New to private duty, how do I do this well

Specialties Private Duty

Published

I have a question for private duty nurses out there. I am an LPN, have accepted a position as a PDN for a very complex private patient. I will have a ton of support, both from my agency and from the hospital the patient is coming out of. I have been very burned out on in-patient care, was tired of not being able to spend quality time with my patients and was looking for a way out of the profession completely, and then this opportunity just fell into my lap. Funny how stuff like that happens. I am experienced in the level of patient care involved, however I'm used to doing it for a lot of patients at the same time and running around like a lunatic to do it and never feeling like I've done enough.

So here I am with a lot of time to do so much and I'm not sure how that works. So I have some questions about the routine of a twelve-hour private day shift.

What is the routine of the day? Aside from med pass times, what is the structure, what needs to happen when?What other things am I responsible for besides all the stuff I would be responsible for in an in-patient facility? In your experience working with private care, what are the things you expect coming on to a shift, what are the things you hope the outgoing nurses will have done. What things happen that make you want to pull out your hair in frustration and how can a team of PDN nurses work collaboratively to resolve those issues? What are the expectations of the families? What kind of weird family glitches are common, and how do I work to step around them gracefully? Those are questions I can think of right now, any other advice you can give me would be appreciated.

Thanks!

ArwenEvenstar

308 Posts

Specializes in med-surg, teaching, cardiac, priv. duty.

hi! Well...I'd recommend reading through old posts under this private duty forum. That will give you an idea of some of the issues you can encounter. Routine will vary from pt to pt. Basically it is like the hospital except you only have one patient. And the pt is more stable, or they would not be at home. Read your care plan and confer with the family or other nurses to clarify the specific times for things.

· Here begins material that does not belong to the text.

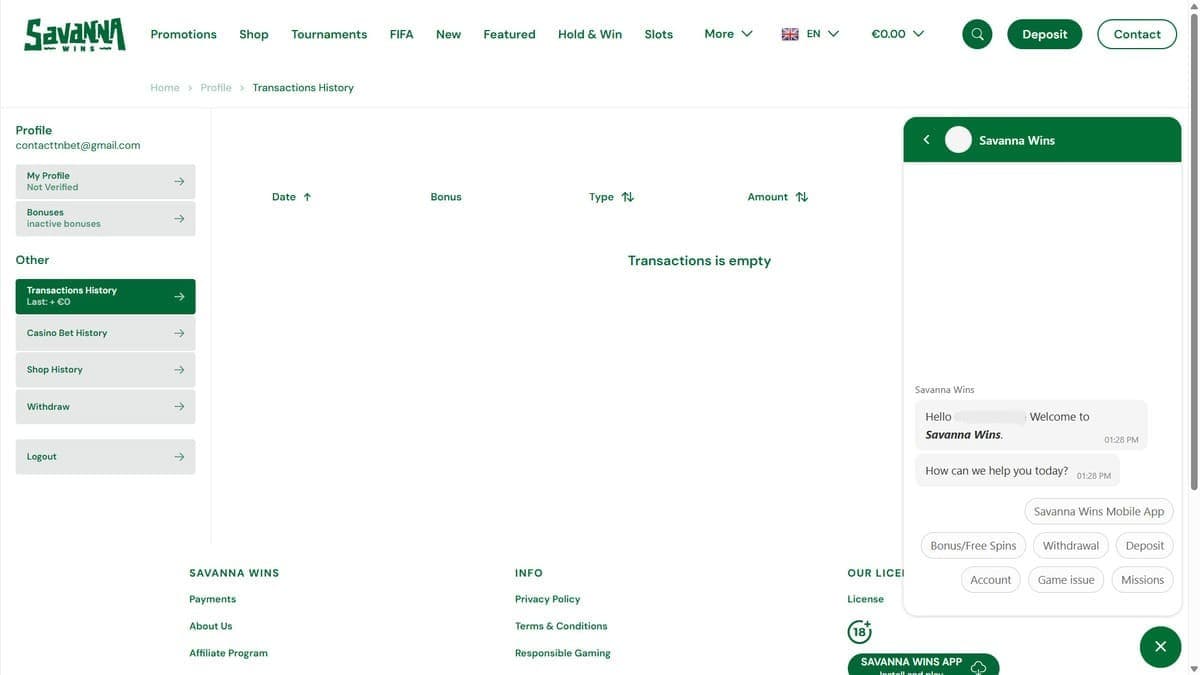Expand the More menu dropdown
Viewport: 1200px width, 675px height.
click(x=728, y=34)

Families can be the one frustrating aspect of PD. I have seen families respond in polar opposite ways. Some are super involved and hover, and the nurses feel smothered and unable to do their job at times. Other families withdraw totally, and let the nurses take over. My biggest advice: keep a professional boundary between you and the family. Many nurses seem to have problems with this, and it leads to nothing but trouble. Many of these families can be very "needy". If you give an inch, they will take a mile. Only do what is on the care plan!!!!! If you start doing things not on the careplan (cleaning, laundry, dishes, errands,etc) things can rapidly get out hand. Remember you are the nurse, and not the family's personal friend. I am not saying you can't be friendly and pleasant with the family. But keep a professional boundary. You should not give the family your phone number - communication should go through the agency. If you get too close with the family, it is very easy to lose objectivity without even realizing it. Once you lose objectivity, it is easy to start making unsafe and risky nursing decisions.

So, those are my 2 cents....

borgenrm

6 Posts

I am also a new nurse who just took on a private duty job. The pt and family seem really nice, but I was asked to do some traveling with the pt, which would be 24 hour care for 4 days. I get paid 6 hours by the agency, and if we are with the pt. longer that has to come out of pocket. The pt. offered me $50 extra per day. I thought this was unreasonable as I would be working the whole time. I told the pt. I still wanted to be paid for at least 8 more hours, and not charge for the night, even though I'd still have to get up and reposition and all that good stuff during the night. Was this unreasonable of me? He turned that down and said it was too much. I just want to know if I was out of line.

ArwenEvenstar

308 Posts

Specializes in med-surg, teaching, cardiac, priv. duty.
I am also a new nurse who just took on a private duty job. The pt and family seem really nice, but I was asked to do some traveling with the pt, which would be 24 hour care for 4 days. I get paid 6 hours by the agency, and if we are with the pt. longer that has to come out of pocket. The pt. offered me $50 extra per day. I thought this was unreasonable as I would be working the whole time. I told the pt. I still wanted to be paid for at least 8 more hours, and not charge for the night, even though I'd still have to get up and reposition and all that good stuff during the night. Was this unreasonable of me? He turned that down and said it was too much. I just want to know if I was out of line.

I have never had a private pay situation, but I do not think you were out of line. $50 extra a day? For being there 18 more hours? That is hardly anything!! That would be like $2.70 an hour! Not even close to minimum wage!

Specializes in Step-down ICU.

I am not trying to hijack the thread, but I am a new nurse that will be orienting on a private duty case starting Wednesday! I am nervous/scared/excited, a wide range of emotions. My patient has ALS and has a vent/trach. I think this would be a great job to learn new skills and to gain experience, but I have NO idea of what to expect. Any advice, words of wisdom, inspiration for Me? Thanks everyone!

Specializes in Home Health, PDN, LTC, subacute.

Read as many of the past nurse's notes on the case as you can. You should find copies in the house or ask your office for them. They will give you a good idea as to the patient's daily or nightly routine. At least you will know where to start. Private duty patients are used to "training" nurses and usually will have no problem telling you what they want. Best of luck!